When you enter a blog, it’s usually easy to segment certain particles like blog posts, blogroll(s), tags and etc. Because, your brain is already aware of the blog pattern and its elements. In computing, unfortunately same thing doesn’t apply for machines that easily. As an example, let’s take a web crawler that regularly visits your blog and indexes the updates. Can it name a blog post block or even your blog’s being a blog? In practical, it’s a costly process to make it learn the blog patterns from pure HTML/XHTML mark-up without any helpers. This is the one of the major problems of today’s web. But luckily, instead of the complex pattern recognition techniques, microformats came with a simplistic idea: adding extra information into your mark-up to define some segments that machines can easily name what they are.
This technique is very similar to the philosophy behind the usage of fundamental HTML/XHTML elements. For instance, we know an a tag mentions a link and h1, h2, h3... tags are used for titles. They all have significant meanings, so web browsers know how to react when they cross one while parsing the source mark-up. Even more, some of today’s search engine crawlers like Googlebot finds headings and puts extra meaning to them.

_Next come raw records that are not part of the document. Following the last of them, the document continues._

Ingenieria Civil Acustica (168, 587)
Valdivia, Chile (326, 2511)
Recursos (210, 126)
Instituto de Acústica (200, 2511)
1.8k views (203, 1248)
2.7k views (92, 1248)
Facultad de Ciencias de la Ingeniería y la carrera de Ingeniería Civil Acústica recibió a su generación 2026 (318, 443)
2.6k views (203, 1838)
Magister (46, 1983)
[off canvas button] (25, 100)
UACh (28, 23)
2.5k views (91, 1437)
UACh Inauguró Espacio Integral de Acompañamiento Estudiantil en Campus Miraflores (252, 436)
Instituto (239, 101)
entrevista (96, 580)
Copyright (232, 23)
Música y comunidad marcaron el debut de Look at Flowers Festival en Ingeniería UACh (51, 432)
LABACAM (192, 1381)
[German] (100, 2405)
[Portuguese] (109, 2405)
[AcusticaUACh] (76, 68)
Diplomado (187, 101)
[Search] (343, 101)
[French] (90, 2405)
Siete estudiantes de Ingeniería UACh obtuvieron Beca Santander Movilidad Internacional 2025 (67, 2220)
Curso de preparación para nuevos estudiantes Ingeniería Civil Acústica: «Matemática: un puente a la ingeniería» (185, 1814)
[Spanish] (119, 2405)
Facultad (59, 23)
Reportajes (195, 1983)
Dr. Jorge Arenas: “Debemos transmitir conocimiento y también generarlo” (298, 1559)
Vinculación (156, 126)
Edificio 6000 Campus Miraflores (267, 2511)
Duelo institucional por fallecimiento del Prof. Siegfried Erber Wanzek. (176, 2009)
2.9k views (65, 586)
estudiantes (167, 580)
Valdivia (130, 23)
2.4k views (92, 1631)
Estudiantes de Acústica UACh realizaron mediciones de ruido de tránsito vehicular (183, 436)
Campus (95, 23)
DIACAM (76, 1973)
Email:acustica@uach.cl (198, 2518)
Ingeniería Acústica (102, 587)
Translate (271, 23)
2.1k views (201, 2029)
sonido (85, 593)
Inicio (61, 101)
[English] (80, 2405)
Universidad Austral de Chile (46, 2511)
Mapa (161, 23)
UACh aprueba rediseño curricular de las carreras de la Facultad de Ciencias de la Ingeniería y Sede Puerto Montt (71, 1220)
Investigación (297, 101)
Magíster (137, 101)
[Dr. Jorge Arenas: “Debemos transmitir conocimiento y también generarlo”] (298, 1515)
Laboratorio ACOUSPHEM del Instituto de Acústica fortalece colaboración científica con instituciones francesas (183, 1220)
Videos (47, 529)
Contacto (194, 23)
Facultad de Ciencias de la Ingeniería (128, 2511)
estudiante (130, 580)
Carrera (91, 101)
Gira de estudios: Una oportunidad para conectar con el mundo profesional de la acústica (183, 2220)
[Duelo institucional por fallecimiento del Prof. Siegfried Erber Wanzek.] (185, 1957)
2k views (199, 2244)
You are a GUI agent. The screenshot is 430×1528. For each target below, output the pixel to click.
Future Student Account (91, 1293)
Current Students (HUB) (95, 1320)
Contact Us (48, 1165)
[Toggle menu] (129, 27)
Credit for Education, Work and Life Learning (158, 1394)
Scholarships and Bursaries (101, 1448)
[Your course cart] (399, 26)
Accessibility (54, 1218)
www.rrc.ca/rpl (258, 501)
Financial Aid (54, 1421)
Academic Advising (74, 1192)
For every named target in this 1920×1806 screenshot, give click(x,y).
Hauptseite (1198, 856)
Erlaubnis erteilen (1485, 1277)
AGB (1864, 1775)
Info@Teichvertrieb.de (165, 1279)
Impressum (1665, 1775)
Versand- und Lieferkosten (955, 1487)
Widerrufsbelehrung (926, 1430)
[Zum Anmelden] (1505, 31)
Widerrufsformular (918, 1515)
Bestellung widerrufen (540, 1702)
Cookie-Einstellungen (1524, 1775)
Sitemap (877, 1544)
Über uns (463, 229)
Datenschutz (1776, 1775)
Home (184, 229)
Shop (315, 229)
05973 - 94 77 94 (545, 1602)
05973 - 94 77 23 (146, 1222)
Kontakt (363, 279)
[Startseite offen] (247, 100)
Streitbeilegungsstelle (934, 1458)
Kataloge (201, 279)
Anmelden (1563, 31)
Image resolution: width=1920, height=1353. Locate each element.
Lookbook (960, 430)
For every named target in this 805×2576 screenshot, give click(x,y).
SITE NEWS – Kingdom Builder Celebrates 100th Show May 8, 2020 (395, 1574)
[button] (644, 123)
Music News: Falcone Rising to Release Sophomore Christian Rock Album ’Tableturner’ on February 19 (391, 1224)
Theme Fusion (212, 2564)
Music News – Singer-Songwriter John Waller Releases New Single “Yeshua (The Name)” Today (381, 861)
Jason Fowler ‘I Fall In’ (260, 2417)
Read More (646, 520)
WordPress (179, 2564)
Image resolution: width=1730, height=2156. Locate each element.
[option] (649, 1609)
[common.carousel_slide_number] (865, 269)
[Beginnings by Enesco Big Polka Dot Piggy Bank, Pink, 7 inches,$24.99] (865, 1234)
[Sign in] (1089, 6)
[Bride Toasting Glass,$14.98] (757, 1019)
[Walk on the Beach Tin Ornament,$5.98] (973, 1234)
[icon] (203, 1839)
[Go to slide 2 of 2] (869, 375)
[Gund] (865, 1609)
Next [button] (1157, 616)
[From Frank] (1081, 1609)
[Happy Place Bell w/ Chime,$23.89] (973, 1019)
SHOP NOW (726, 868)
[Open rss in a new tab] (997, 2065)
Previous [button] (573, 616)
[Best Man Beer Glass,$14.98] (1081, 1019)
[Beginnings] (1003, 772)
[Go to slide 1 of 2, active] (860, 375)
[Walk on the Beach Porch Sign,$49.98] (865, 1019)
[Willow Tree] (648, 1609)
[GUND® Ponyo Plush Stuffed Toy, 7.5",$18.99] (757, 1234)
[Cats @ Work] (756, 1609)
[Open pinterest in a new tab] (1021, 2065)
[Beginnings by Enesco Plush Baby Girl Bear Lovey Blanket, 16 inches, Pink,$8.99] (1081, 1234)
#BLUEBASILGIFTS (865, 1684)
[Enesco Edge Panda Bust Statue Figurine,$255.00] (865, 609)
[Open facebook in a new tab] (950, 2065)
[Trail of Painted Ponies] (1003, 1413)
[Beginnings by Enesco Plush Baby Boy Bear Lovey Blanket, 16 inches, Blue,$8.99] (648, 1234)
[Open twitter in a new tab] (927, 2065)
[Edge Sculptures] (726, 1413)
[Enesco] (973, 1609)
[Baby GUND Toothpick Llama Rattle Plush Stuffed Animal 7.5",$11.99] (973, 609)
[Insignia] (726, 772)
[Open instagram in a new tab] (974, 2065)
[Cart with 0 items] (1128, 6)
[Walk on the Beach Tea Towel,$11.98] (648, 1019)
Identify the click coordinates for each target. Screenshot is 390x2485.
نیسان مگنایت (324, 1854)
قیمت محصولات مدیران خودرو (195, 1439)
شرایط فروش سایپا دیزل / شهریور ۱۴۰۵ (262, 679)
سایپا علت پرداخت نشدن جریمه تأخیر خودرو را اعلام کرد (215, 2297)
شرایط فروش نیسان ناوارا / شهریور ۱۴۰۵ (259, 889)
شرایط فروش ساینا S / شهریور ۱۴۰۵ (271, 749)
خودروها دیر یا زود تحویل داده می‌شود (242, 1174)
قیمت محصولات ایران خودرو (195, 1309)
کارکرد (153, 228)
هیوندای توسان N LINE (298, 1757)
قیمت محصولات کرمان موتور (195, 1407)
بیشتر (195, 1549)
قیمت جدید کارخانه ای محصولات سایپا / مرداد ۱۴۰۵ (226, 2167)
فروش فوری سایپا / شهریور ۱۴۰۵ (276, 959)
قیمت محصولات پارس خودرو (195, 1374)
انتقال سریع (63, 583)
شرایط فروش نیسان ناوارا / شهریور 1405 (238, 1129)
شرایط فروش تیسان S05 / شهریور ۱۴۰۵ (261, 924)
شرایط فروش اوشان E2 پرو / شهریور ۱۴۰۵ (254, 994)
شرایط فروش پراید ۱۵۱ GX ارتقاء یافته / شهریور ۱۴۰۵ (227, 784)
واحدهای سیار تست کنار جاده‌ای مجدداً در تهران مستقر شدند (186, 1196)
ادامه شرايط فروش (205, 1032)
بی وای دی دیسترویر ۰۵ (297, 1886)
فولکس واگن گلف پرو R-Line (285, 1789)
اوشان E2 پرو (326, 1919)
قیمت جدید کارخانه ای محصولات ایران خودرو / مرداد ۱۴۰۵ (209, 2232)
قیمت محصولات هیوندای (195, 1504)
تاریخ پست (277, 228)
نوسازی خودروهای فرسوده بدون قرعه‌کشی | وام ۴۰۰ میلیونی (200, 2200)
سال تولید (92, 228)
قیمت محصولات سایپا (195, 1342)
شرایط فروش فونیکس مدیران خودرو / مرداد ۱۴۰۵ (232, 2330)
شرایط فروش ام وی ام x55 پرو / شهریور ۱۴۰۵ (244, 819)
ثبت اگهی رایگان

So instead of using only HTML or XHTML standard tags, why aren’t we using more complex structures? For instance, in a web page, if I want my name to be machine readable, I can mark-up my name in the following way:
<author>JBF</author>
So an XML parser can easily find the author tag and learn about my name. But this mark-up isn’t validating the standards, so we should find another way to embed this extra information without going against all the web browsers and W3C. Microformats community makes it with class. Tags are not the only option for putting extra information inside the source. Any tag attribute is also fine. But class is the most suitable one among the all attributes. Let’s see what mf community imagined back in the 2004:
<div class="hcard"><span class="fn">JBF</span></div>
hCard specification tells that, every hcard class features contact information. hCard is totally a re-specified IETF vCard standard clone. Inside hCard, you can see the fn class which means there is the formatted name of the person inside. The rest of the hCard elements can be seen on hCard page on mf wiki. So again a parser can easily parse through the source and extract hcard and inside classes to segment the author information.
There are already many specifications are defined by the mf community such as hCard, hCalender, hAtom, hResume, geo and etc to abstract many of the today’s most common patterns on the web.
But, is it all perfect?
Nothing in life is, of course. Microformats seem to be a simple and easy to adopt idea, but in real life, for example we usually refuse to list all information about us one after another. So I’m wondering why hCard isn’t designed to support distributed information about contact information. And what about the extra effort we should spend on microformats while posting? Is everyone feeling nuts about it to consume more energy on mf? Is it possible to abstract information as a pattern? And what’s the optimal pattern number that can be specified within open standards?
Another question appears in mind when I hear about hAtom can be used instead of feeds. So we won’t need an extra feed to let our readers follow us from different mediums. But why to waste network traffic with formatted data and then use processor power to extract information inside. Isn’t separating data from UIs a better idea?
These are my questions and maybe you have the answers!